Stereolithography (STL) is a photosensitive-based technique in which a light source polymerizes a liquid resin. Similar to printing, the beam traces the contours of the designed scaffold. Upon finishing a layer, the station with the cured resin is lowered and a new layer of liquid resin is placed on the fabricated layer (Hutmacher et al., 2004). Pore size, shape, and porosity can be designed through the CAD/CAM principle and mechanical properties can, therefore, be tuned accordingly (Melchels et al., 2011).
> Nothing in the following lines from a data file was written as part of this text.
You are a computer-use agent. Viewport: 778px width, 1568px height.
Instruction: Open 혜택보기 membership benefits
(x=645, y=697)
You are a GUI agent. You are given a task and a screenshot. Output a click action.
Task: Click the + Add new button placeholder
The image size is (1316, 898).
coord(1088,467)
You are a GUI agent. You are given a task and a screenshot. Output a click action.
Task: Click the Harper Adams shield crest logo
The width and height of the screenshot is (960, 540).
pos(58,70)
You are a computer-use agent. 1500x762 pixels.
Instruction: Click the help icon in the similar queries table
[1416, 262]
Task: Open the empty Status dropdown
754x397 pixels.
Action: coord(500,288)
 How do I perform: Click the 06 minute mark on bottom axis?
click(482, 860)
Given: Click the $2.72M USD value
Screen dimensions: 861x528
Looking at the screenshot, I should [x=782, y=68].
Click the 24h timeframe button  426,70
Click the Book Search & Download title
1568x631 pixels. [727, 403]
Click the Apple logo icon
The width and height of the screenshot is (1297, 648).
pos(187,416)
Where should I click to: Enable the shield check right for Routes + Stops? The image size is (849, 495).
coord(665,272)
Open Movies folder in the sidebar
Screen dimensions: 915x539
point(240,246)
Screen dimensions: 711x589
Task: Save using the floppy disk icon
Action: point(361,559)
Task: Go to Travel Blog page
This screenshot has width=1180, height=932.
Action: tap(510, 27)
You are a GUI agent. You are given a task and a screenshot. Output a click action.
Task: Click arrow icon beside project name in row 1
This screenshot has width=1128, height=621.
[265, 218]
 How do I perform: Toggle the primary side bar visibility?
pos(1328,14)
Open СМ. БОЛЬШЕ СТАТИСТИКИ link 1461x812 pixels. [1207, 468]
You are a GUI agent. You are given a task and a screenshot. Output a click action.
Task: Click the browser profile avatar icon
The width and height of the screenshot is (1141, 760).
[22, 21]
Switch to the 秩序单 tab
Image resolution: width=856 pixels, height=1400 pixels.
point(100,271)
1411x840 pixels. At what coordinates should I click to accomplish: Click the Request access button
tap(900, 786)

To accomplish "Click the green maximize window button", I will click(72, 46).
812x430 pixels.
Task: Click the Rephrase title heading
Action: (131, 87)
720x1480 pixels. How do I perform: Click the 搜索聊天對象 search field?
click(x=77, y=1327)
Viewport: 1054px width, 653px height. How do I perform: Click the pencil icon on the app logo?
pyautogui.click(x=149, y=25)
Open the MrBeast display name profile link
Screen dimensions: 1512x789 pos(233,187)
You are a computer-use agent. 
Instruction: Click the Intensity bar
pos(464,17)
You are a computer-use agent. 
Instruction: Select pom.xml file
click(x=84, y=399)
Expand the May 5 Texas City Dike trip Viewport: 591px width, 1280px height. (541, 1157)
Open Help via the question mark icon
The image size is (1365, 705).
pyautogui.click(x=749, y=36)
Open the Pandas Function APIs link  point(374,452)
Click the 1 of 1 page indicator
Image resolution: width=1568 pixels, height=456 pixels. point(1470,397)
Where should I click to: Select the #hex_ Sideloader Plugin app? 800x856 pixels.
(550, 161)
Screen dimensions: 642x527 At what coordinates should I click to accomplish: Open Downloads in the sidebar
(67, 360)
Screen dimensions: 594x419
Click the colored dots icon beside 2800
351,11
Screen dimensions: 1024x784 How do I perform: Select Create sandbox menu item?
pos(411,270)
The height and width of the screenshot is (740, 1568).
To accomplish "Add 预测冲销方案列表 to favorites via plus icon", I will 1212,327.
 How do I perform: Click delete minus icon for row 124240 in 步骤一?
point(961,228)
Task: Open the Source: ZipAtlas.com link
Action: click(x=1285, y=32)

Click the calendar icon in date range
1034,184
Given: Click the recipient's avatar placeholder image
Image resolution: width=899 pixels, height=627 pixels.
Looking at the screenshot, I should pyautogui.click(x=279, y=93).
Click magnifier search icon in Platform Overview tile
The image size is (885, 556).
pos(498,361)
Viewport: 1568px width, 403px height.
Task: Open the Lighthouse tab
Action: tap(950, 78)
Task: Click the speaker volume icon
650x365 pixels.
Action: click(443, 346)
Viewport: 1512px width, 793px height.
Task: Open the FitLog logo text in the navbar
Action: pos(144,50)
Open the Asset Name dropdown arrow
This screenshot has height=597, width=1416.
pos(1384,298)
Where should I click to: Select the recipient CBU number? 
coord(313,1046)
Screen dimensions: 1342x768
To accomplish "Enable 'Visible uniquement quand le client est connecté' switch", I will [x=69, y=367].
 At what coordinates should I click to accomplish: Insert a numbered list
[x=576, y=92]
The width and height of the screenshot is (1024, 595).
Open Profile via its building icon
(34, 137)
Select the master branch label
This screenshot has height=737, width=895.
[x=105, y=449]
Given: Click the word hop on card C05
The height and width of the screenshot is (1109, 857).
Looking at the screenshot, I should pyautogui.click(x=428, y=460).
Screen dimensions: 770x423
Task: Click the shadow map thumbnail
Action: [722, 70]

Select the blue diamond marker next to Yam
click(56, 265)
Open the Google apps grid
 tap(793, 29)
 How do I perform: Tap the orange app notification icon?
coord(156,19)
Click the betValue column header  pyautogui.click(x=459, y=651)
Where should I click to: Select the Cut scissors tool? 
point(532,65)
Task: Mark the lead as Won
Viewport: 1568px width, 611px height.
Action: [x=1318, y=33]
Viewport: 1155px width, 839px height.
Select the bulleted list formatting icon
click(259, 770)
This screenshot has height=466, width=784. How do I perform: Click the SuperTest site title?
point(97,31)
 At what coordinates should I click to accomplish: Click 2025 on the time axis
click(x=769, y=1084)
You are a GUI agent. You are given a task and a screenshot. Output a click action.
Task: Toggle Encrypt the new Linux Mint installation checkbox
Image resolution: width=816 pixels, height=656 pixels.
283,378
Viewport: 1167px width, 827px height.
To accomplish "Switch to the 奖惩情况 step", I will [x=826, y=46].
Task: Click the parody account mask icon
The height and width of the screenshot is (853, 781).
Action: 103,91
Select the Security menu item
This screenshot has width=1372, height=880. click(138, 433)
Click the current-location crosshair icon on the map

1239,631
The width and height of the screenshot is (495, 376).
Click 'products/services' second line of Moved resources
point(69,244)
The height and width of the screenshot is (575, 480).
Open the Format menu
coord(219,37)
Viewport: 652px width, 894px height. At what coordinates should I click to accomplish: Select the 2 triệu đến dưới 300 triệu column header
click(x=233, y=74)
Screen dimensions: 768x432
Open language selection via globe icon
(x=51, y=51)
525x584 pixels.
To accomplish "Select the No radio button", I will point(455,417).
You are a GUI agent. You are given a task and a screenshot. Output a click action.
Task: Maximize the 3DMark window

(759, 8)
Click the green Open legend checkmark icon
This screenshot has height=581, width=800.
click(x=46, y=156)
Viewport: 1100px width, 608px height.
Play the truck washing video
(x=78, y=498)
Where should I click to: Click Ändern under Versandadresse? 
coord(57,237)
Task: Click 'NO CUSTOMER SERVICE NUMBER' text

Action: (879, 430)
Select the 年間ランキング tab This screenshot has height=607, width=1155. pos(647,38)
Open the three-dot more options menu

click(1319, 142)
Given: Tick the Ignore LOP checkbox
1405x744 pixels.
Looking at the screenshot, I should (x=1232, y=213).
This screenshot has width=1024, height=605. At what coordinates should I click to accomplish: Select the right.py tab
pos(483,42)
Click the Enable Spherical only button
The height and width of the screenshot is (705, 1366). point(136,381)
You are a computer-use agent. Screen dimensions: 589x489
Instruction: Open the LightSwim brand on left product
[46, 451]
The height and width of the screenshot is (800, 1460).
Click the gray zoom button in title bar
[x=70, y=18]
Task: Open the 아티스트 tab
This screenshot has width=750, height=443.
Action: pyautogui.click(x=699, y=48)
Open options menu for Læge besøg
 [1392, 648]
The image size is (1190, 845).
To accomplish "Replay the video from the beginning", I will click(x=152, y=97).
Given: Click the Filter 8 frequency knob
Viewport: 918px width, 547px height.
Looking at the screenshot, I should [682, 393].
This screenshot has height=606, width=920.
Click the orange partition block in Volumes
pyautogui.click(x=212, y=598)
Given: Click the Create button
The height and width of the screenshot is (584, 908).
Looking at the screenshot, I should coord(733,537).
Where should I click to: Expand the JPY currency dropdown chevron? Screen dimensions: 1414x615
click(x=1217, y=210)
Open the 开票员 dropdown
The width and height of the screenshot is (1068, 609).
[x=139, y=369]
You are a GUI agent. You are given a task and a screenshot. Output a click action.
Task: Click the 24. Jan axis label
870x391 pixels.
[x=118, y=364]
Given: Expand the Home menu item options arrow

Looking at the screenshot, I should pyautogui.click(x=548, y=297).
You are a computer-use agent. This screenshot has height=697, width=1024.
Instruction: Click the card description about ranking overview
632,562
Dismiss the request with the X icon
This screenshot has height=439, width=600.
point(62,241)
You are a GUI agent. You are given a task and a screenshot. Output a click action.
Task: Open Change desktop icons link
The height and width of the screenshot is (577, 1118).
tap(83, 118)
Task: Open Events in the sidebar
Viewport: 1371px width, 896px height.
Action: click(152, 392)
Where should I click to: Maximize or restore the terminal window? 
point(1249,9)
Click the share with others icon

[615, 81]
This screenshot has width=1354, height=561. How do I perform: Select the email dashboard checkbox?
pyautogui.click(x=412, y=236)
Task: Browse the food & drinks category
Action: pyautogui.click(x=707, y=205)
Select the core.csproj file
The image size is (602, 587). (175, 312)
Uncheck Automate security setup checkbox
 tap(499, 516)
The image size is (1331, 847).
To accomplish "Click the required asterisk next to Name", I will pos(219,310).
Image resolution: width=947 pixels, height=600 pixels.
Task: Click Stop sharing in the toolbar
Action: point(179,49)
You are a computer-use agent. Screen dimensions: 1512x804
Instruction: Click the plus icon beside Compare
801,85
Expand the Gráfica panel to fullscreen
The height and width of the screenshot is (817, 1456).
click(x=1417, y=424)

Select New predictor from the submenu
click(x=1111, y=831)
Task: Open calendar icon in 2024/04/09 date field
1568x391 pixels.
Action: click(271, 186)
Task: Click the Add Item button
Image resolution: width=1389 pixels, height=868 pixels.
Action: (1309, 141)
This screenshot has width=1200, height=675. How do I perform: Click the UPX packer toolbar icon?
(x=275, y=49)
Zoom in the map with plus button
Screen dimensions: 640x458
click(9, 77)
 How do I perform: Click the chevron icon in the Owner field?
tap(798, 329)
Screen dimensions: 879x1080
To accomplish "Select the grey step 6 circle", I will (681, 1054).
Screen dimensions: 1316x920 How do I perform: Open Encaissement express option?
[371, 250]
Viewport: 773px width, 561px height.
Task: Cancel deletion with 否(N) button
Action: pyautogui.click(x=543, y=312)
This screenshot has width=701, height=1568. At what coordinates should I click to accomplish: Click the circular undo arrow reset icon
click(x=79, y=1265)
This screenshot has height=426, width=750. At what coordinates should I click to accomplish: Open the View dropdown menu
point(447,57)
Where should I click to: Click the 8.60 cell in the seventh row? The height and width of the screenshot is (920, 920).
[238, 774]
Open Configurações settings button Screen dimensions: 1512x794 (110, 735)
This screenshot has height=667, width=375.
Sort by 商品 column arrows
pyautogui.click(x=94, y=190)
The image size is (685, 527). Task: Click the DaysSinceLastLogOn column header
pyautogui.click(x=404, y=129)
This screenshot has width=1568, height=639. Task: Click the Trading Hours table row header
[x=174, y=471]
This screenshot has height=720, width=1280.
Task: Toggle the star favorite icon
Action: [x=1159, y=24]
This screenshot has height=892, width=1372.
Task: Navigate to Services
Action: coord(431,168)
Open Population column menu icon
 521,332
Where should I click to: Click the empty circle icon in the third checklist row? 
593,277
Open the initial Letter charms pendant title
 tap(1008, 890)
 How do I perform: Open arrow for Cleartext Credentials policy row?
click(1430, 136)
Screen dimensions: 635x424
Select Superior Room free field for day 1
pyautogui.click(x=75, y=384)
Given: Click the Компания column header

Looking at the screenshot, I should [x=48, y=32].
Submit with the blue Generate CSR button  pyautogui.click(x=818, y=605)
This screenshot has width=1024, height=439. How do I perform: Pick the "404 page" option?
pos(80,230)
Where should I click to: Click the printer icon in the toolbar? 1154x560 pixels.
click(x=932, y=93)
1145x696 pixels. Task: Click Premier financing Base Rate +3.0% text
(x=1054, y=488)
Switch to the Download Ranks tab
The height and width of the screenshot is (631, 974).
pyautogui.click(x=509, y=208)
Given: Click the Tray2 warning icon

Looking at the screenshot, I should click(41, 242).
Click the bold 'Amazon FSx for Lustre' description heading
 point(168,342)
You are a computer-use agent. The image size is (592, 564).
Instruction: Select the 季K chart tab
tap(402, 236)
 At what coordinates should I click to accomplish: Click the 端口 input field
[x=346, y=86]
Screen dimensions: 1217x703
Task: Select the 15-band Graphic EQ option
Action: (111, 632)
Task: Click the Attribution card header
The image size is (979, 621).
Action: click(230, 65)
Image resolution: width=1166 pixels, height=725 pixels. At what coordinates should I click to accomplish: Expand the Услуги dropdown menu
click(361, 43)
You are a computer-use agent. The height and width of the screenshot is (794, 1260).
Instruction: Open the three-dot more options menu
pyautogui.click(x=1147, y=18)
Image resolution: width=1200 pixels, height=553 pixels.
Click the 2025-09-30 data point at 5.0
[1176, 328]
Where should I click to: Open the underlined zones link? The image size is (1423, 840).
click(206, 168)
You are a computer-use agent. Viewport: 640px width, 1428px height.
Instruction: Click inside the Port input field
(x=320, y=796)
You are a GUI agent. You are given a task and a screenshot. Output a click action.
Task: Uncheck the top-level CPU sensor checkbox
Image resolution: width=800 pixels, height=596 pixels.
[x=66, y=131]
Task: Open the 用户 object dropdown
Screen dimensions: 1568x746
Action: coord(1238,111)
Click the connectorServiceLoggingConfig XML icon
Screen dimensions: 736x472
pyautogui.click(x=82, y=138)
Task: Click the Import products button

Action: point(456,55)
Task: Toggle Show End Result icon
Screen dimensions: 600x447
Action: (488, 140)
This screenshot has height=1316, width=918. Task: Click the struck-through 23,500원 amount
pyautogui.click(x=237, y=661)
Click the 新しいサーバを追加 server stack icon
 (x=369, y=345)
However, besides the limitation of available biocompatible photosensitive biomaterials, fabricated scaffolds through STL needs post-processing for a better polymerization and removing unreacted resin (Melchels et al., 2010).

Fused deposition modeling (FDM), three-dimensional fiber deposition (3DF), precision extrusion deposition (PED), and bioscaffolding are examples of extrusion-based AM techniques (Mota et al., 2015). In FDM, a filament of a thermoplastic polymer is shortly heated in the nozzle and extruded on a stationary platform. The main advantage of this technique is the accurate control of the pore configuration of the scaffold. However, only thermoplastic polymers in a filament shape can be used as the base biomaterial, which limits in part the palette of biomaterials that can be processed (Hutmacher, 2000). 3DF is very similar to FDM. However, the polymer is inserted in a cartridge which is heated and subsequently pressurized for extruding the polymer melt onto the platform in a layer-by-layer fashion. The limitation of a thermoplastic polymer in a filament base shape is removed and thermoplastic polymers in any base shape could be used, thus expanding the gamma of biomaterials that can be used (Moroni et al., 2005). The disadvantage of this system is the possible thermal degradation of the polymer due to high residency time in the heated cartridge. Similar to FDM and 3DF, PED uses a screw to extrude the polymer melt on the platform (Shor et al., 2009). The combination of pressurized extrusion (3DF) and screw extrusion (PED) can be found in a commercial AM machine, the Bioscaffolder. This machine has been used to obtain scaffolds with the same pore configuration but from different biomaterials (Chaudhuri et al., 2015; Hendrikson et al., 2015).

Considerations for FEA

From an FEA perspective, scaffolds should be highly reproducible and the pore configuration highly controllable. Scaffolds obtained through conventional fabrication techniques lack the possibility of complete control of the pore configuration and, therefore, also suffer from limited reproducibility in terms of producing the same identical pore network. Although electrospinning is a very interesting technique, the fiber dimensions, the control of pore configuration, and reproducibility renders electrospun scaffolds not desirable for investigating scaffold properties with FEA. Melt-electrospinning is a rising technology that has attracted a lot of attention for scaffold fabrication as it holds the potential to combine the high fidelity of AM platforms with the ECM-mimicking properties of electrospinning (Gernot et al., 2015). In this respect, it will be very interesting to combine this technology with the more rationale design of scaffolds for bone or other tissue regeneration that can be obtained through FEA. Printing is an interesting option as the pore configuration can be controlled. However, it remains challenging to obtain reproducible scaffolds when the surface topography of the fibers is concerned. Photosensitive techniques are very interesting as the reproducibility and pore configuration will be highly controllable. Despite good combination of computational modeling and design of scaffolds pore network and STL has been achieved (Melchels et al., 2010), the limited availability of biomaterials makes them a less suitable option than extrusion-based techniques. With these techniques the pore configuration is highly controllable and scaffolds are highly reproducible. Additionally, the choice of suitable biomaterials is broader than other AM techniques. Therefore, extrusion-based AM technologies seem the best scaffold fabrication platform to be combined with FEA design.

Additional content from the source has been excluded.